Das Haus kaufte damals die neu gegründete Münchner Theatergesellschaft, sie setzte den neuen Direktor Erich Ziegel ein, der ebenso wie Robert aus der Berliner Theaterszene kam und gerade an den Kammerspielen gastierte. Ziegel legte ein flottes Tempo hin. In einer Spielzeit gab es fast 30 Premieren, alle zwei Wochen eine. Die Hälfte davon inszenierte Ziegel selbst, und er spielte auch noch insgesamt zwölf Rollen. Offenbar hatte er aber auch ein Gespür für neue Talente. Denn schon im Dezember 1914 hatte die erste Inszenierung von Otto Falckenberg ihre Premiere an der Augustenstraße: "Ein deutsches Weihnachtsspiel".
Falckenberg feierte hier seinen Durchbruch mit der Welturaufführung von August Strindbergs "Gespenstersonate". Als Ziegel 1916 im wohl tatsächlich besten Einvernehmen aus der Theaterleitung ausschied, gab es zwar noch einen Übergangsintendanten, aber 1917 wurde Falckenberg dann tatsächlich Direktor der Kammerspiele. Er sollte es bleiben bis 1944 und in den Zwanzigerjahren die Kammerspiele zu einer der wichtigsten deutschsprachigen Bühnen machen. Dem Ensemble gehörten Schauspieler wie Elisabeth Bergner, Elisabeth Flickenschildt, Therese Giehse, Marianne Hoppe, Ernst Ginsberg, O. E. Hasse und Heinz Rühmann, Sibylle Binder, Hans Schweikart und Max Schreck (den man heute noch als Hauptdarsteller in Friedrich Wilhelm Murnaus Vampirfilm Nosferatu kennt) an. Bert Brechts Stücke waren große Erfolge, auch Arnolt Bronnens "Vatermord" wurde hier uraufgeführt, Karl Valentin und Liesl Karlstadt spielten an den Kammerspielen ihre Programme.
Wohn- und Geschäftshaus an der Stelle des ersten Theaters
Dennoch hatte das Theater, das selbst die Jahre des Ersten Weltkriegs überstanden hatte, finanziell schwer zu kämpfen in der Inflationszeit. So groß die künstlerischen Erfolge waren, so schwierig war es, das Haus zu halten.
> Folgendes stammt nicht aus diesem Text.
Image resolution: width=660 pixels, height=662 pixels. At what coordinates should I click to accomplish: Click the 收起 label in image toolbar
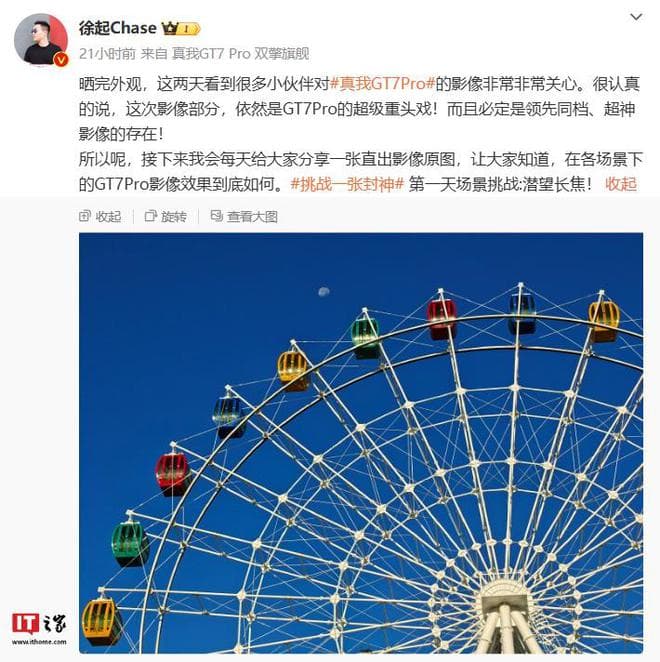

Zeitweise konnten kaum die Stromrechnungen bezahlt werden.
1926 half dann alles nichts mehr, die Münchner Theatergesellschaft ging bankrott. Einer der Teilhaber, der Rechtsanwalt Adolf Kaufmann, verkaufte die Immobilien an die Firma Emelka, die Vorläuferin der Bavaria Film AG. Aber er rettete zugleich das Theater, indem er das Schauspielhaus an der Maximilianstraße pachtete. Die dort ursprünglich beheimatete Truppe fusionierte schließlich mit den Kammerspielen.
Nach der letzten Aufführung von "Das Grabmal des unbekannten Soldaten" von Paul Raynal am 31. August 1926 fiel zum letzten Mal der Vorhang. Wie das Haus danach genutzt wurde, lässt sich nicht mehr eruieren, vermutlich wurde es zum Kino umgebaut. Bei einem Angriff alliierter Bomber wurde es 1944 in Schutt und Asche gelegt. Heute steht an seiner Stelle ein Wohn- und Geschäftshaus, der Hinterhof, in dem sich der Bühnenraum befand, ist eine Grünfläche.